Passage provided:
>>>

As Washington focuses on the debt ceiling, there are signs that the rest of the U.S. economy is running into trouble, according to the Dow Jones Economic Sentiment Indicator. In July, the ESI dropped to 41.5 from a reading of 44 in June.
The indicator has now fallen for two consecutive months for a cumulative decline of 5.1, the worst two-month drop since the fall of 2008.
“It would be easy to blame the dip in the ESI on the U.S. debt crisis, but much of the gloom stems from Main Street rather than Washington,” says Dow Jones Newswires "Money Talks" columnist Alen Mattich. “The readings this summer have fallen enough that it seems to suggest a slide back into recession is a real risk.”
Coverage of the need to raise the national debt ceiling was a factor in the decline, but a detailed analysis shows a substantial number of reports on problems beyond the Beltway. The proposal to close 10% of post offices, disappointing corporate earnings reports and a lagging housing market are some of the themes that contributed to the darkening mood.
A persistent theme in the July was the continuing economic toll of high oil prices. When oil prices spiked last year, coverage was in some cases favorable, portraying the rise as a symptom of global and domestic economic recovery. Now coverage of higher oil prices is much gloomier, focusing on the toll it is imposing on businesses and consumers alike.
The ESI is determined by in-depth sentiment analysis of national news coverage across 15 daily newspapers. It is reported on a scale of 0 to 100; higher numbers represent increasingly positive sentiment.

<<<

Instructions for the task:
Rewrite the passage on the Dow Jones Economic Sentiment Indicator from "The indicator has" up to and including "the darkening mood.", putting "nation's capital" in place of "Beltway".

Given entries:
>>>

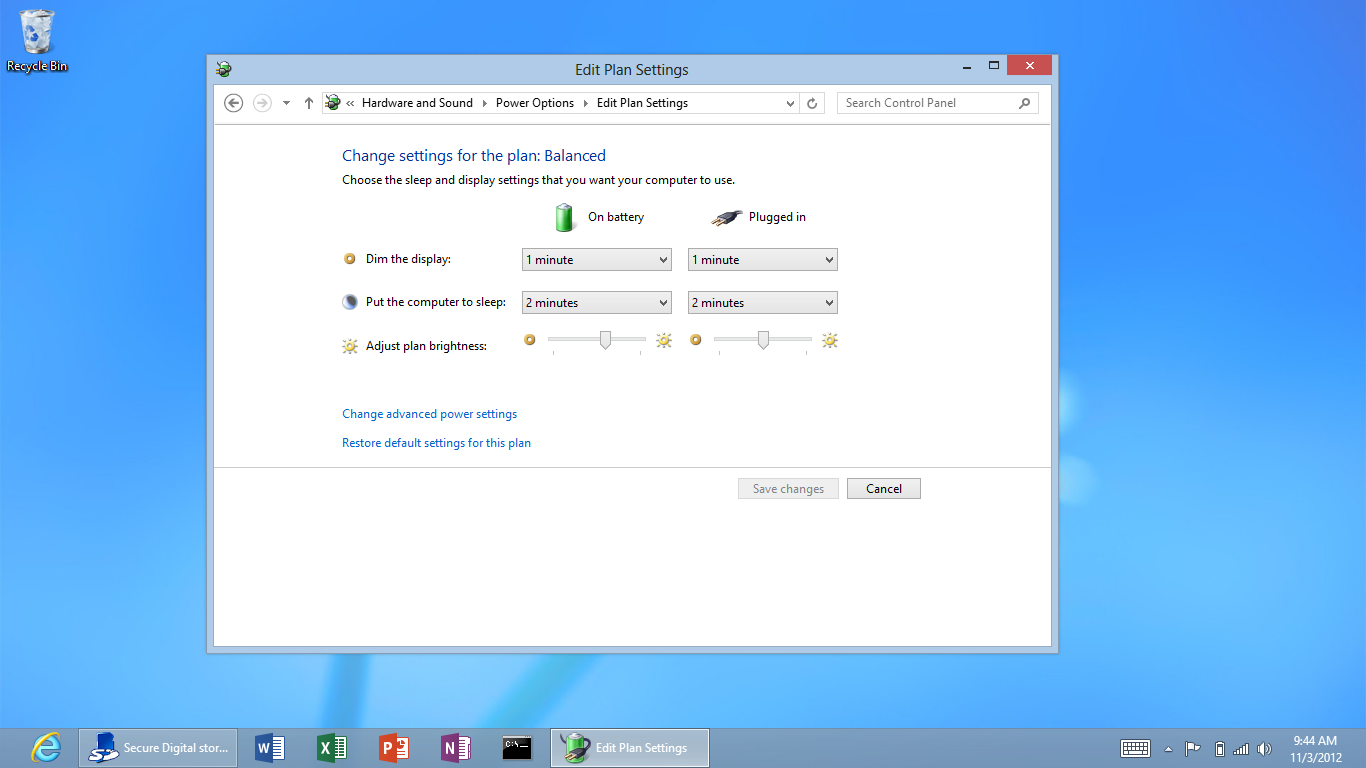Open the sleep On battery dropdown
This screenshot has width=1366, height=768.
(x=597, y=303)
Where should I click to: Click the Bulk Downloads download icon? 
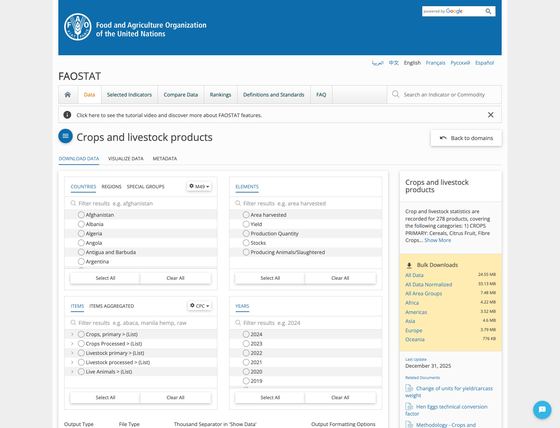[x=409, y=265]
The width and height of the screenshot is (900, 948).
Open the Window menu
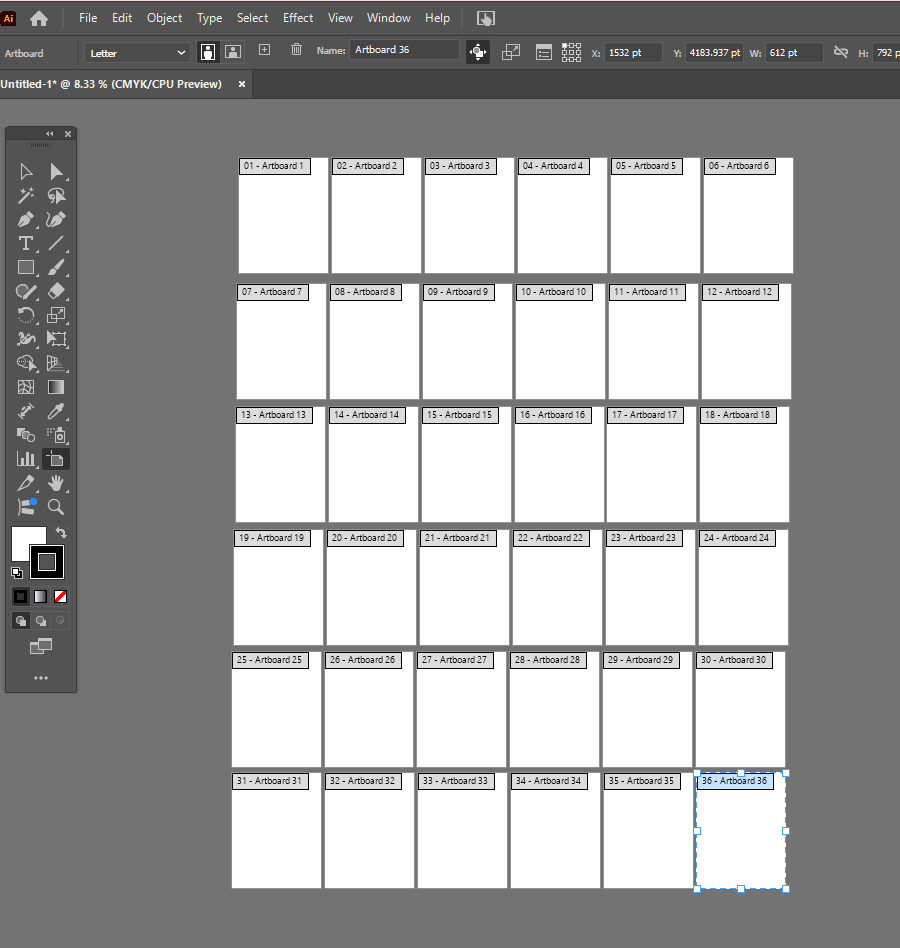(388, 17)
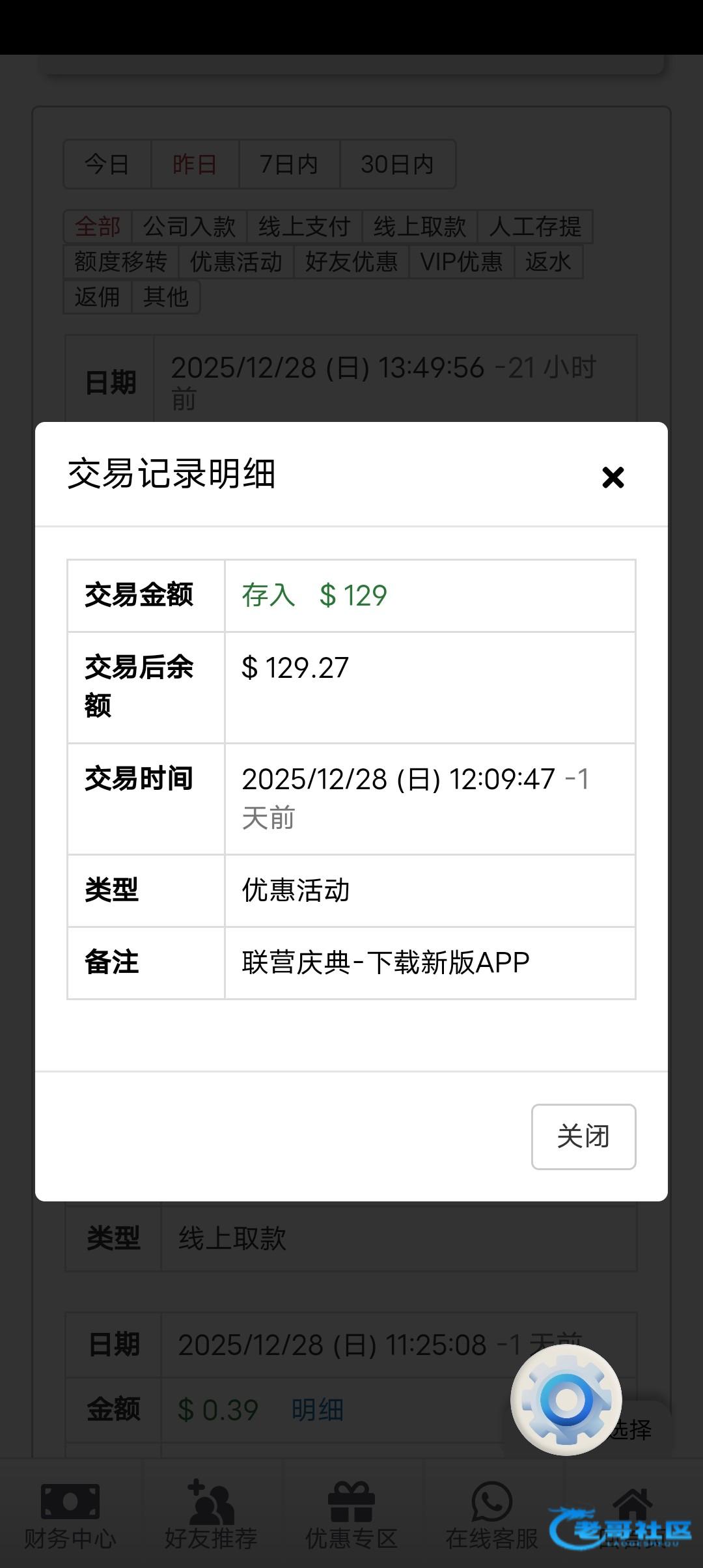This screenshot has height=1568, width=703.
Task: Filter by 优惠活动 type
Action: [x=236, y=262]
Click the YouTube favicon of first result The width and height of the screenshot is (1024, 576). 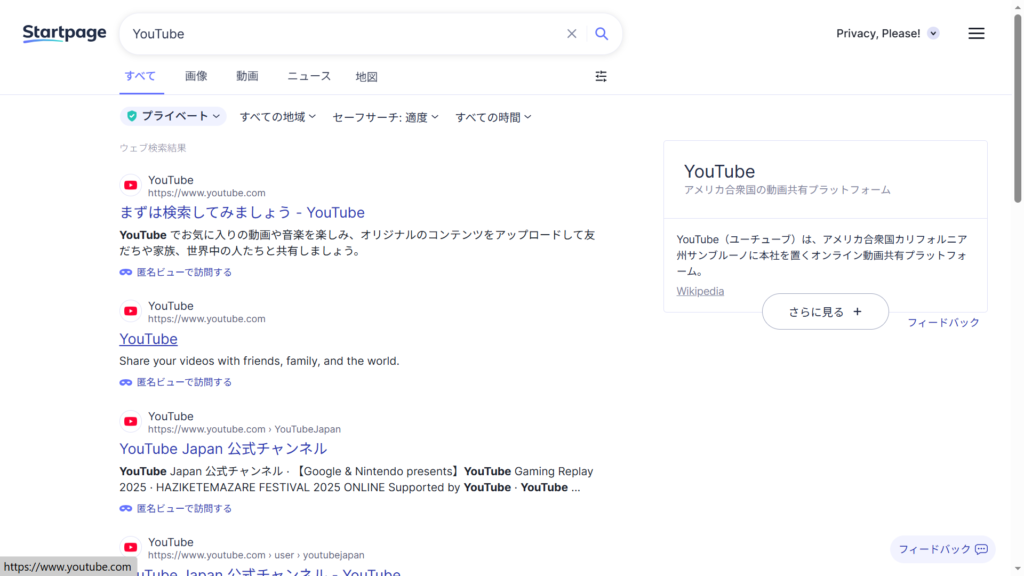pos(131,186)
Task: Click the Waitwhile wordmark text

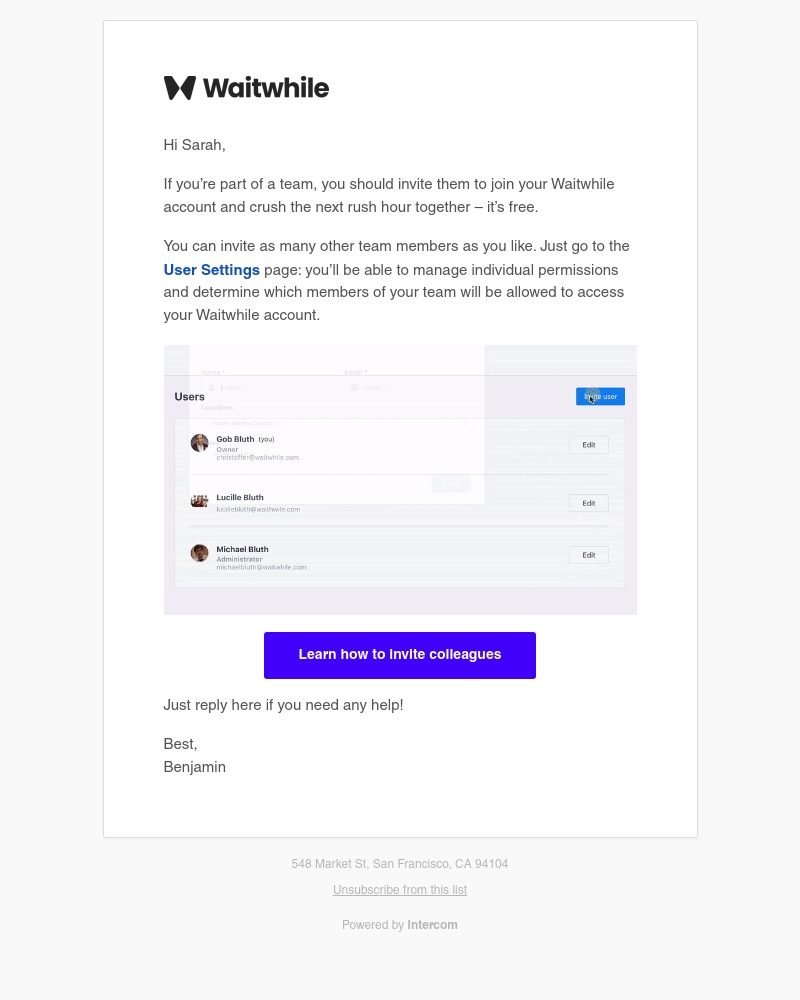Action: click(x=266, y=88)
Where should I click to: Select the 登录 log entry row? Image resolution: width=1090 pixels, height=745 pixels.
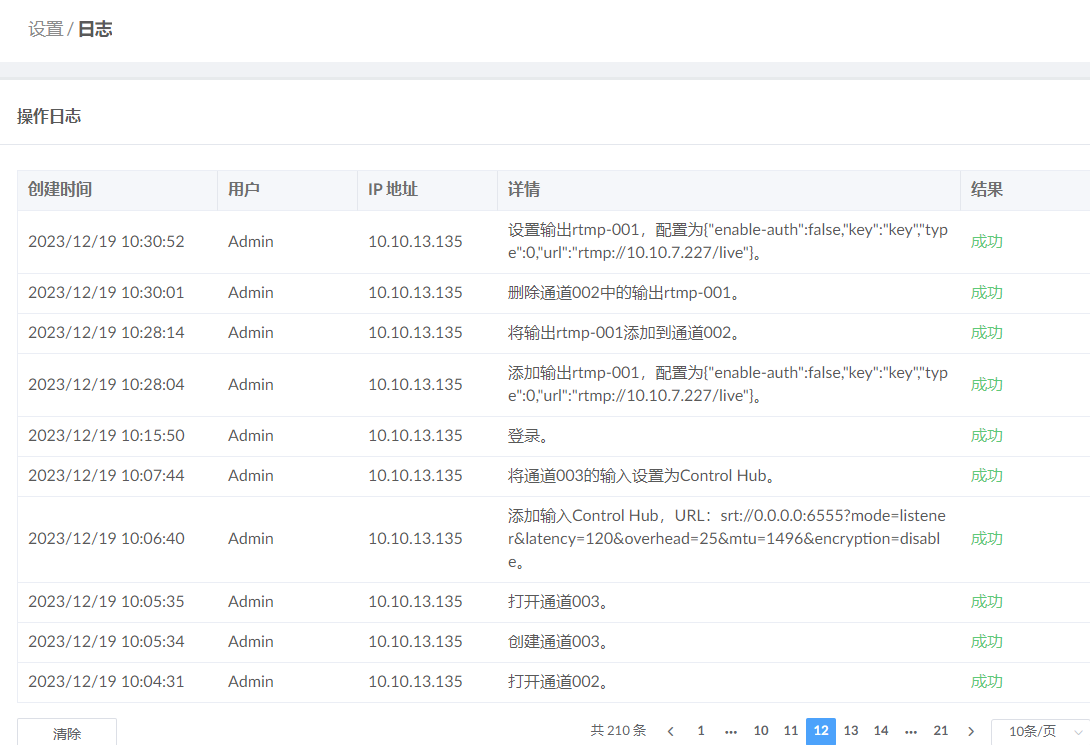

<<<

Solution:
The indicator has now fallen for two consecutive months for a cumulative decline of 5.1, the worst two-month drop since the fall of 2008.
“It would be easy to blame the dip in the ESI on the U.S. debt crisis, but much of the gloom stems from Main Street rather than Washington,” says Dow Jones Newswires "Money Talks" columnist Alen Mattich. “The readings this summer have fallen enough that it seems to suggest a slide back into recession is a real risk.”
Coverage of the need to raise the national debt ceiling was a factor in the decline, but a detailed analysis shows a substantial number of reports on problems beyond the nation's capital. The proposal to close 10% of post offices, disappointing corporate earnings reports and a lagging housing market are some of the themes that contributed to the darkening mood.